La défaite de Kevin Bizier contre Kell Brook est probablement le revers le plus cuisant subi par un boxeur québécois sur la scène mondiale au cours des dernières années. Et pourtant nos meilleurs boxeurs en ont subi des défaites au cours des dernières années. Les exemples sont nombreux.

Bute contre Froch et DeGale, Pascal contre Hopkins et Kovalev, Lemieux contre Golovkin, Jean contre Crawford et Peterson, Stiverne contre Wilder.

Ces revers n’étaient pas les premiers. Le Québec, qui a toujours aimé et supporté ses boxeurs, a aussi assisté aux défaites suivantes.

Hart contre Pryor, Gatti contre Mayweather, Lucas contre Jones, Marcotte contre Leonard, Durelle contre Moore, Demers contre Abraham, Gaudet contre Soto.

À cette liste de revers, on doit donc ajouter Bizier contre Brook. Et ce récent revers ne sera pas le dernier. Je constate toutefois que depuis la décision prise par l’entourage de David Lemieux d’affronter Gennady Golovkin, nous remettons souvent à mon avis la volonté de nos boxeurs d’affronter les meilleurs de la planète. D’où ma question : « on fait quoi?». On demande à nos boxeurs d’éviter les écueils? Ou on leur demande d’aller au bout d’eux-mêmes? D’établir leur réelle valeur à la face du monde, quitte à être vaincu au 2e round.

J’aime souvent comparer le tennis à la boxe, et il m’est revenu le souvenir pas lointain de Milos Raonic la semaine dernière à Indian Wells. Raonic est sans contredit l’un des meilleurs joueurs au monde. Sauf qu’en finale il s’est fait démolir 6-2 et 6-0 contre Novak Djokovic, LE meilleur joueur de la planète. Pourtant Raonic avait mérité sa place en finale, tout comme Bizier avait mérité la sienne après le processus éliminatoire et sa convaincante victoire contre Fredrik Lawson. La différence entre le tennis et la boxe, c’est que Raonic disposera de nombreuses occasions de venger une défaite, et que Bizier n’aura probablement plus jamais l’opportunité d’affronter Brook.

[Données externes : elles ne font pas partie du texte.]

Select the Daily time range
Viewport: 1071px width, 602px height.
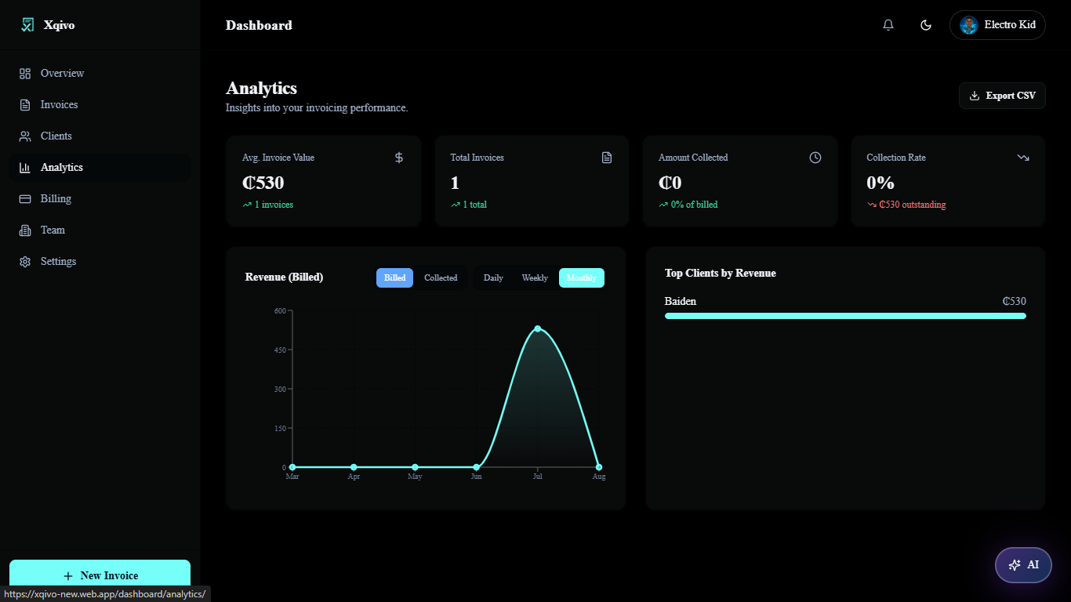coord(493,277)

Ce qui est décourageant dans le cas de Bizier, c’est que le revers survienne au 2e round. C'est encore pire que l'humilation enregistrée par Sébastien Demers contre Arthur Abraham alors que le boxeur de St-Hyacinthe avait été mis K.-O. au 3e round. Comme plusieurs d’entre vous, j’étais sous le choc. Bizier n’a rien pu faire. Sa carapace n’a pas pu résister au jab pénétrant du boxeur de Sheffield. Et Bizier n’a jamais été en mesure de danser avec le champion IBF aux déplacements sensationnels. Âgé de 29 ans, rapide, habile, très athlétique et avec un volume de coups étourdissant, Kell Brook est un incontournable dans la division des mi-moyens. Et nul doute que Brook peut rivaliser avec les autres maîtres de la division, que ce soit Timothy Bradley, Manny Pacquiao, Marlos Maidana, Keith Thurman ou Amir Khan.

Et Bizier?

Quelle est la part de responsabilité de Bizier pour cet échec? J’ose croire que Bizier était prêt physiquement pour cette confrontation. Homme de coeur, le jeune père de famille s’est imposé le sacrifice de s’éloigner des siens pour se préparer adéquatement pour ce duel. Toujours sérieux et stable dans sa préparation physique, j’estime qu’on ne peut pas blâmer son préparateur physique.

Est-ce le plan de match de Marc Ramsay? Vrai que l’entraîneur en prend pour son rhume récemment avec les mésaventures d’Oscar Rivas et David Lemieux, et des raclées subies par Lemieux, Pascal (dans le 1er duel contre Kovalev) et maintenant Bizier. Mais honnêtement, comment blâmer Ramsay pour le dernier combat de Bizier étant donné la différence de ressources entre les deux opposants lors du combat de samedi soir. La boxe de Bizier est basée sur l’acharnement, la pression physique, un bon crochet et un coeur. Mais la boxe de Brook repose sur tellement d’autres facteurs. C’était franchement inégal.

Puis Ramsay (avec l’aide d’Yvon Michel et d'Al Haymon) a aussi permis à Bizier d’accéder au championnat du monde, l’inaccessible rêve après les deux défaites contre Jo Jo Dan, grâce à un combat presque parfait en combat éliminatoire contre Lawson.